> **Given instruction 1**
Rewrite the Knobbler blog post between "May 26, 2026" and "scroll the session.", inclusive, changing "tablet" to "phone".

> **Extract**
____
Knobbler's OSC Diet: From One Message at a Time to Columnar

May 26, 2026

Knobbler turns a tablet into an auto-labeling, multitouch control surface for Ableton Live. A Max for Live device on the Live side talks to the companion app over OSC (Open Sound Control — small messages over UDP). It is a chatty relationship: thirty meter updates a second per visible track, the whole clip grid lighting up as scenes fire, names and colors streaming in as you scroll the session.

I've written before about a different axis of this problem — how emitting strings to Max objects slowly poisons the symbol table. This post is about the shape of the payloads themselves. Over a few years the wire format grew up through five distinct techniques, and the fun part is that each one targets a specific, nameable kind of waste — and each is easy to demonstrate with a real payload and a byte count.

The throughline: feature code never changed. Every module just calls osc(address, value). All five optimizations live in one outbound pipeline that decides how that turns into bytes on the wire.

1. One message at a time

The naive baseline: every value is its own OSC packet.

/val1 0.5/val2 0.32/val3 0.81… (29 more)

When the app connects, the device pushes the state of all 32 mapped-parameter slots. That's 32 separate UDP datagrams, each carrying an address (/val12), a 4-byte float, and OSC's padding overhead — call it ~16–20 bytes of packet to deliver 4 bytes of payload. Thirty-two tiny packets to say "here's the current state."
____
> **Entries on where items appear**
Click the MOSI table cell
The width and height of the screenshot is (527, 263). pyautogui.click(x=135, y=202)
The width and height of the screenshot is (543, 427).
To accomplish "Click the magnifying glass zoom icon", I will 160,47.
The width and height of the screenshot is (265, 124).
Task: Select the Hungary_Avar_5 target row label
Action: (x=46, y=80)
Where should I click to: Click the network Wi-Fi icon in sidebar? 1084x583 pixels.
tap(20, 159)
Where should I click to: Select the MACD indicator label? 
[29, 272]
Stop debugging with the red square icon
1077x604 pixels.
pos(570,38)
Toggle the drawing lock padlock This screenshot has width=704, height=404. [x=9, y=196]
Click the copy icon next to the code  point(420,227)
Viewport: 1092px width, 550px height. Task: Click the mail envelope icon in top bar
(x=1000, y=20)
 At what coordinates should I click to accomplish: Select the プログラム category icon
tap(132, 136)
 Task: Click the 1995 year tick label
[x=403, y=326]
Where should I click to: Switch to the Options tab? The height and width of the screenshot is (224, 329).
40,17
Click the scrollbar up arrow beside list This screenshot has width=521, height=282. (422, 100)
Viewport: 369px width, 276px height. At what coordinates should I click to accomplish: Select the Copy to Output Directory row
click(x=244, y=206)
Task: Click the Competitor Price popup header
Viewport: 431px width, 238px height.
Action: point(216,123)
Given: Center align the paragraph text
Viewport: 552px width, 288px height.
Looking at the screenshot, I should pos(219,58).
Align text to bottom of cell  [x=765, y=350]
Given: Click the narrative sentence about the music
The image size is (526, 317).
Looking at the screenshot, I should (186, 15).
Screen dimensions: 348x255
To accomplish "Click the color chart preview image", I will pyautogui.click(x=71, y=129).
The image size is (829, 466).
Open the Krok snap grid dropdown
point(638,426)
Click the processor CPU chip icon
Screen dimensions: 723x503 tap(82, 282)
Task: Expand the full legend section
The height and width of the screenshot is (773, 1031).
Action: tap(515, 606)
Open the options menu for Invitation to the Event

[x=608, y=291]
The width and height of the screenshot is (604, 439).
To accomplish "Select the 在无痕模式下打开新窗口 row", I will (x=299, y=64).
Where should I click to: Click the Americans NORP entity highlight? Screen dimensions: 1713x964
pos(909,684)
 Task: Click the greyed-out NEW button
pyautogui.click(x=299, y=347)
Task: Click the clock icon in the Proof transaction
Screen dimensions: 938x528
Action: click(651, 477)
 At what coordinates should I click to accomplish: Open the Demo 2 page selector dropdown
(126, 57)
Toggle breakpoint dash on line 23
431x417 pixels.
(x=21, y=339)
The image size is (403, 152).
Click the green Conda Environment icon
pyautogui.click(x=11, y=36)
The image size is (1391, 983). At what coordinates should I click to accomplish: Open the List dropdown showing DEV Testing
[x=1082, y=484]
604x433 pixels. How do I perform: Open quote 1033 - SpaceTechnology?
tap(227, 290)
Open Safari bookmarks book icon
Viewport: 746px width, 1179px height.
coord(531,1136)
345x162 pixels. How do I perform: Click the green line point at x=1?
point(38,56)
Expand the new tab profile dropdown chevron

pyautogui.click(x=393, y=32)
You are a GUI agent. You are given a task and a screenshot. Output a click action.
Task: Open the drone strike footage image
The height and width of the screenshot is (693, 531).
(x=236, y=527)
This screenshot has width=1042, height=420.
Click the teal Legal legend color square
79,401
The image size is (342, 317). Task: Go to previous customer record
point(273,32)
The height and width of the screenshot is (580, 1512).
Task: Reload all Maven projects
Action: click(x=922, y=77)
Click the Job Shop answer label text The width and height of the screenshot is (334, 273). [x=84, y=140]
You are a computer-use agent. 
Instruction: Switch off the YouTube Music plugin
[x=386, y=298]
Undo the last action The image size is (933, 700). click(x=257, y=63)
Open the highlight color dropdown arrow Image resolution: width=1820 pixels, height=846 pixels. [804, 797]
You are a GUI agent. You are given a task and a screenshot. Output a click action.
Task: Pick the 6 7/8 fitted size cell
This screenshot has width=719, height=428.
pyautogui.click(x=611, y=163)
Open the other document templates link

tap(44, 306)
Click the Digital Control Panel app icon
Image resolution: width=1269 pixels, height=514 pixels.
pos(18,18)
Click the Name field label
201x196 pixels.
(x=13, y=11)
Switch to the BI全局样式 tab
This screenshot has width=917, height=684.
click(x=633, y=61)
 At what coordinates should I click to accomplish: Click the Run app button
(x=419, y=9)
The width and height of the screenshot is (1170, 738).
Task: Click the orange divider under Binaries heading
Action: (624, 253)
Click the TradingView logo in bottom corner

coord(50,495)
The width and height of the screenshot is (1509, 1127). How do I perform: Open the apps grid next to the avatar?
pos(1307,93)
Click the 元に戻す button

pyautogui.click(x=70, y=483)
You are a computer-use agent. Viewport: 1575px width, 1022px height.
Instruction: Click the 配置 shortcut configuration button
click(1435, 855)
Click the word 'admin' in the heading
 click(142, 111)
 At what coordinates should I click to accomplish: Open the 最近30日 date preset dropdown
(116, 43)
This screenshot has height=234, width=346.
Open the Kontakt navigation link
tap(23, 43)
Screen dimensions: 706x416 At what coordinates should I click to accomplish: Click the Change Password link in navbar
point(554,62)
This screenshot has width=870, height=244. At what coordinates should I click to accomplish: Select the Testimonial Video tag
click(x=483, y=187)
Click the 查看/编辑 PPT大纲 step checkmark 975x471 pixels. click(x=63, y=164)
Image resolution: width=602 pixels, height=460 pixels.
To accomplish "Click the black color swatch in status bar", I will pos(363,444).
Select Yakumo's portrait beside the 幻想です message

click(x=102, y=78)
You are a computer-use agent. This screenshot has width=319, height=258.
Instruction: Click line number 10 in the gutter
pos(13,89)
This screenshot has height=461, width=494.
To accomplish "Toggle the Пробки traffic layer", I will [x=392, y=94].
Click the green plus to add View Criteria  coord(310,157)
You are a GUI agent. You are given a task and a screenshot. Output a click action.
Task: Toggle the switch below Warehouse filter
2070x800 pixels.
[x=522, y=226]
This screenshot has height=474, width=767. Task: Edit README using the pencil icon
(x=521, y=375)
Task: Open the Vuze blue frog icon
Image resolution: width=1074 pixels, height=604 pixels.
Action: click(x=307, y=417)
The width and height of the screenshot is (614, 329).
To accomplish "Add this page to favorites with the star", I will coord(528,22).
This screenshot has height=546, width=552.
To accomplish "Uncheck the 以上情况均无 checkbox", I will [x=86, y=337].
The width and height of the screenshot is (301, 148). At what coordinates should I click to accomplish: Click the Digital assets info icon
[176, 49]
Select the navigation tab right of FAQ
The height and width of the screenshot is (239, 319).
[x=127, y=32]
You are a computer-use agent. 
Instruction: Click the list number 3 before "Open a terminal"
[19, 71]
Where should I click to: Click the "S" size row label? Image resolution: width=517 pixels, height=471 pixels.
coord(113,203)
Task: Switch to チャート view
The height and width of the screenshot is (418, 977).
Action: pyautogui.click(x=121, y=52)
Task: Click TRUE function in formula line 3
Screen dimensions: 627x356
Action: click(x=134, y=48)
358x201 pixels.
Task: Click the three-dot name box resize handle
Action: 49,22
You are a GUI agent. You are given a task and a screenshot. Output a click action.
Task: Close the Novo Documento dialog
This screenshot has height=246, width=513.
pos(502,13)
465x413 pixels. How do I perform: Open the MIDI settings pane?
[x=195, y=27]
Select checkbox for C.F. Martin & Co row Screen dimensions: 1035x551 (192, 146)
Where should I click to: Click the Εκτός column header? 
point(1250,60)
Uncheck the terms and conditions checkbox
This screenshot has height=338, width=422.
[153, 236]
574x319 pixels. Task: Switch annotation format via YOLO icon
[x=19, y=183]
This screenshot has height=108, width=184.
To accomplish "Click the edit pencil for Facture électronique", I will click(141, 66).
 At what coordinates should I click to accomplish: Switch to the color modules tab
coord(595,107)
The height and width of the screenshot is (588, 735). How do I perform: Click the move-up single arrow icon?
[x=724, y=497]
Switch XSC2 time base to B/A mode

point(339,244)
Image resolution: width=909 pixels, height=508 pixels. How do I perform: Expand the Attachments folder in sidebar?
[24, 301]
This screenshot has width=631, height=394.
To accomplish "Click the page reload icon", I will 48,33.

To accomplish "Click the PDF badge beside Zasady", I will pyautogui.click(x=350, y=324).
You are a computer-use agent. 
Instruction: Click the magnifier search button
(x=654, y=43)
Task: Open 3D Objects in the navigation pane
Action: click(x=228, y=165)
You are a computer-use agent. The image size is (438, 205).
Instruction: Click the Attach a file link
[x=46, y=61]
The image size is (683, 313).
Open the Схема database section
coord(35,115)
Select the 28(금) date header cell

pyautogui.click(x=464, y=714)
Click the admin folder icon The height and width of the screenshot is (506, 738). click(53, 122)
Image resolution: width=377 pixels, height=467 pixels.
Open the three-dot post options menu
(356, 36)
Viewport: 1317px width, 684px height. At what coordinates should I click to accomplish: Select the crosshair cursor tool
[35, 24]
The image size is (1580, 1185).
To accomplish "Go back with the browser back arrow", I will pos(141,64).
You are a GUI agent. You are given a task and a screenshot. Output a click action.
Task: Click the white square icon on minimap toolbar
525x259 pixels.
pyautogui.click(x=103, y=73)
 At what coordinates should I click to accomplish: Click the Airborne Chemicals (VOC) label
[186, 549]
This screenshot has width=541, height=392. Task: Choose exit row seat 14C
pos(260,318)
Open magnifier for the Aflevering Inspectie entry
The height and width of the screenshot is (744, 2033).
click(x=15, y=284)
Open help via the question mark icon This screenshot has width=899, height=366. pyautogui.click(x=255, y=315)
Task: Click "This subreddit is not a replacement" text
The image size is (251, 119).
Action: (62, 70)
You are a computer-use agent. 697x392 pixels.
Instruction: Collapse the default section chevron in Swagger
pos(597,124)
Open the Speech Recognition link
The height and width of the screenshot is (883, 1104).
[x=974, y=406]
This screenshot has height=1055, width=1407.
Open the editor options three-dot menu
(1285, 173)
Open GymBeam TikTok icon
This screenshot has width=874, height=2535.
____
> **Given instruction 2**
Pick out each row above that contains the string "Uncheck" and list those rows.

> **Task output 1**
May 26, 2026

Knobbler turns a phone into an auto-labeling, multitouch control surface for Ableton Live. A Max for Live device on the Live side talks to the companion app over OSC (Open Sound Control — small messages over UDP). It is a chatty relationship: thirty meter updates a second per visible track, the whole clip grid lighting up as scenes fire, names and colors streaming in as you scroll the session.

> **Task output 2**
To accomplish "Uncheck the 以上情况均无 checkbox", I will [x=86, y=337].
Uncheck the terms and conditions checkbox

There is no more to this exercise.